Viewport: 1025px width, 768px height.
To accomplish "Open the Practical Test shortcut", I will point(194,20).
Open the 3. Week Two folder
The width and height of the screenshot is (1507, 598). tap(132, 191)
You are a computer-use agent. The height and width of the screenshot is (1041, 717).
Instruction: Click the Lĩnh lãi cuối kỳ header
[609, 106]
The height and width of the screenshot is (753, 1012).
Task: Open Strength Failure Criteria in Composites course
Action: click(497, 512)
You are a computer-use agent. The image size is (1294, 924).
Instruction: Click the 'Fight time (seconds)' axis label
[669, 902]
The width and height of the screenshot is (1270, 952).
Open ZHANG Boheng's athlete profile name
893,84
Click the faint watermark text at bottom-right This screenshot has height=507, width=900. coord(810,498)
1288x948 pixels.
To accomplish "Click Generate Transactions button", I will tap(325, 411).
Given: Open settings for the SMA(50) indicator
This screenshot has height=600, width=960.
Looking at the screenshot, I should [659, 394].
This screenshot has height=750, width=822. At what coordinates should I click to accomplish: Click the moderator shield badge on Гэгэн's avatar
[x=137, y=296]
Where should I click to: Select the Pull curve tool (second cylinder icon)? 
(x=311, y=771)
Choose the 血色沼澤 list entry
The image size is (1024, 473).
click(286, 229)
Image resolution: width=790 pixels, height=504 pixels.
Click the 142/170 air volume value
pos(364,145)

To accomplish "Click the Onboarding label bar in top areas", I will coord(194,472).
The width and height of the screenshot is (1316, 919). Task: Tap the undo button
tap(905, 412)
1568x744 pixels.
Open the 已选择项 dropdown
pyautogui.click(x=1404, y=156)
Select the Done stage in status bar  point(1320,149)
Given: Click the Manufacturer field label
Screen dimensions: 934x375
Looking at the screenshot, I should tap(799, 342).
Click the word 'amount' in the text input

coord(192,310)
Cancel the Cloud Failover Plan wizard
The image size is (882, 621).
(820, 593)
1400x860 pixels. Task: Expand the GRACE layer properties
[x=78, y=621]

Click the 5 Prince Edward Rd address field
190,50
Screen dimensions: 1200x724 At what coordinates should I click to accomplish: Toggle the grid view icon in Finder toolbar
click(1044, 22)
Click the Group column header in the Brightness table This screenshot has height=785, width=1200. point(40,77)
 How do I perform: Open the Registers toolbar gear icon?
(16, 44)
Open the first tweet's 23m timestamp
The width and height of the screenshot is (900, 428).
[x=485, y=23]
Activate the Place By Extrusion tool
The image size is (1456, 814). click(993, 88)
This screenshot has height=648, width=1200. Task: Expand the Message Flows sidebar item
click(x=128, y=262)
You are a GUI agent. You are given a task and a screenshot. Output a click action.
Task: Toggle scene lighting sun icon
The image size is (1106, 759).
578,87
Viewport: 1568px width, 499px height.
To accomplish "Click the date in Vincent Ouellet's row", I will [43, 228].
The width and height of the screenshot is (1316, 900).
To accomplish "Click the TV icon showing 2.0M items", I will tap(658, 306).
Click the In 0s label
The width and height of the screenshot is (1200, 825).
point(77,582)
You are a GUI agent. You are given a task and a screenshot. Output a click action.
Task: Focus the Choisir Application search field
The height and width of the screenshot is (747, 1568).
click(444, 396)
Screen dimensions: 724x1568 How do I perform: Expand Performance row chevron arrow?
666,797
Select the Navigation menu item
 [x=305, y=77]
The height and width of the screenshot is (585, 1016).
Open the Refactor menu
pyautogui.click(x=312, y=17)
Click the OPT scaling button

• **EXERCISE PROMPT**: Reproduce the data verbatim, starting with the line that contains "Screen dimensions: 724x1568" and going on through the end of the data.

• **WRITTEN SOLUTION**:
Screen dimensions: 724x1568 How do I perform: Expand Performance row chevron arrow?
666,797
Select the Navigation menu item
 [x=305, y=77]
The height and width of the screenshot is (585, 1016).
Open the Refactor menu
pyautogui.click(x=312, y=17)
Click the OPT scaling button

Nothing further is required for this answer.